The standard practice for handling decomposed refrigerant is to collect the gas, treat the refrigerant and/or the system for acid contamination, and appropriately dispose of the burnt gas. Please note that any cylinder or system component exposed to high heat or fire should be retested or discarded. Cylinders used to recover burnt gas should be checked and cleaned before being put back into service, especially the valve and/or pressure relief device.

Physical hazards
The fact that it’s a liquified gas under pressure is one of the more obvious hazards of refrigerant. Sudden, unexpected release of pressurised refrigerant can result in personal injury.

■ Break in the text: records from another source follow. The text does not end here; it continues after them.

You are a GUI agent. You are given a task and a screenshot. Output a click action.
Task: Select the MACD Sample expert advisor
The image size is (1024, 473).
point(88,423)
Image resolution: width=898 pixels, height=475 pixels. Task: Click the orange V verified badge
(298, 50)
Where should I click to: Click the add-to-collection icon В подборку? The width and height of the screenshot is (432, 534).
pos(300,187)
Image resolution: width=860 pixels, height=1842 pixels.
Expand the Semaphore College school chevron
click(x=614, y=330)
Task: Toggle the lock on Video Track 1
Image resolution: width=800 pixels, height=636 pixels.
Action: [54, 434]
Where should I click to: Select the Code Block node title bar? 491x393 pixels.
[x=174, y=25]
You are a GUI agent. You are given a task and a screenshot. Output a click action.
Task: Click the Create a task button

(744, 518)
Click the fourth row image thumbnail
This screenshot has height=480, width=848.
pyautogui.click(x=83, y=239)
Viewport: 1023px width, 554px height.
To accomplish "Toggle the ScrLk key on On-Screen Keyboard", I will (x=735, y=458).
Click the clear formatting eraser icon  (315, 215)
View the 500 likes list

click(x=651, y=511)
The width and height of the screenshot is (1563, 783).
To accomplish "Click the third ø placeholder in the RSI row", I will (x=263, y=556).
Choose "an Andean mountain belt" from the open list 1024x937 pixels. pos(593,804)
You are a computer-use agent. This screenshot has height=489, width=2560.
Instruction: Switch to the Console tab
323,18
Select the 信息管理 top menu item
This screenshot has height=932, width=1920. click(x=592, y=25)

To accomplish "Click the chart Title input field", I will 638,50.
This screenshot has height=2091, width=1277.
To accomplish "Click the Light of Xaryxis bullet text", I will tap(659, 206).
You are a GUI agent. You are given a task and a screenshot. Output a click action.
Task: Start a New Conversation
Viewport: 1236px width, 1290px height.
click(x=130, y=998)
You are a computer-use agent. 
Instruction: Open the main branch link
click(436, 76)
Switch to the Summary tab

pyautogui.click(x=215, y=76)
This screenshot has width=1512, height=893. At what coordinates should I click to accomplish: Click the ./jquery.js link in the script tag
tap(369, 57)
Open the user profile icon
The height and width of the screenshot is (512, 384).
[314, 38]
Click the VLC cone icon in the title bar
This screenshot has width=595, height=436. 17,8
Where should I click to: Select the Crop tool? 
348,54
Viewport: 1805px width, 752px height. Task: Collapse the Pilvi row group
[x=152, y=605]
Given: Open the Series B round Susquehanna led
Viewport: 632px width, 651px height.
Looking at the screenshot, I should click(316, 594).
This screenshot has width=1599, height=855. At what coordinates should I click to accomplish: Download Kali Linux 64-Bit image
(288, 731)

Frostbite – Liquid refrigerant suddenly released from high pressure to atmospheric pressure will flash and boil to vapor. Naturally, the temperature of the refrigerant will drop quickly to the boiling point and the refrigerant will quickly absorb heat from whatever it is touching. If the refrigerant is touching skin it can cause frostbite. Frostbite damages skin by freezing water inside the skin cells, which can expand and burst the cell walls. To treat frostbite, cover the exposed area with warm (not hot) water or a wet compress. The skin must recover slowly or more damage can occur. Do not rub the affected area to try to warm it as it may inflict more damage. Protective clothing, gloves and eye protection are effective at preventing frostbite by keeping liquid refrigerant away from the skin.

Rupture of tank or system – Cylinders or systems without pressure relief devices could break if the refrigerant pressure inside were to exceed the strength of the cylinder or system component. This type of failure can be quite hazardous if the refrigerant is at a high pressure or solid material is blown loose. Containment failures are caused by one of two things: The refrigerant pressure has increased above the pressure rating of the cylinder or system, or something has happened to the –

• Cylinder or system so that it will no longer hold normal refrigerant pressure.
• Elevated refrigerant pressure can be caused by exposure to heat. Refrigerants with pressures similar to R‐12 will develop more than 500 psia at temperatures above 2000F. Refrigerants with pressures similar to R-­502 will achieve the same pressures at about 1500F.
• Hydrostatic pressure also can develop quickly in a confined volume that has been completely filled with liquid refrigerant, for example liquid-­full hoses between shut valves or an overfilled recovery cylinder.
• Refrigerant tubing, hoses, system components and some refrigerant cylinders surely would fail at some elevated pressure without certain safety provisions. Various pressure relief devices are used to lower the pressure back to safe limits by releasing some or the entire refrigerant.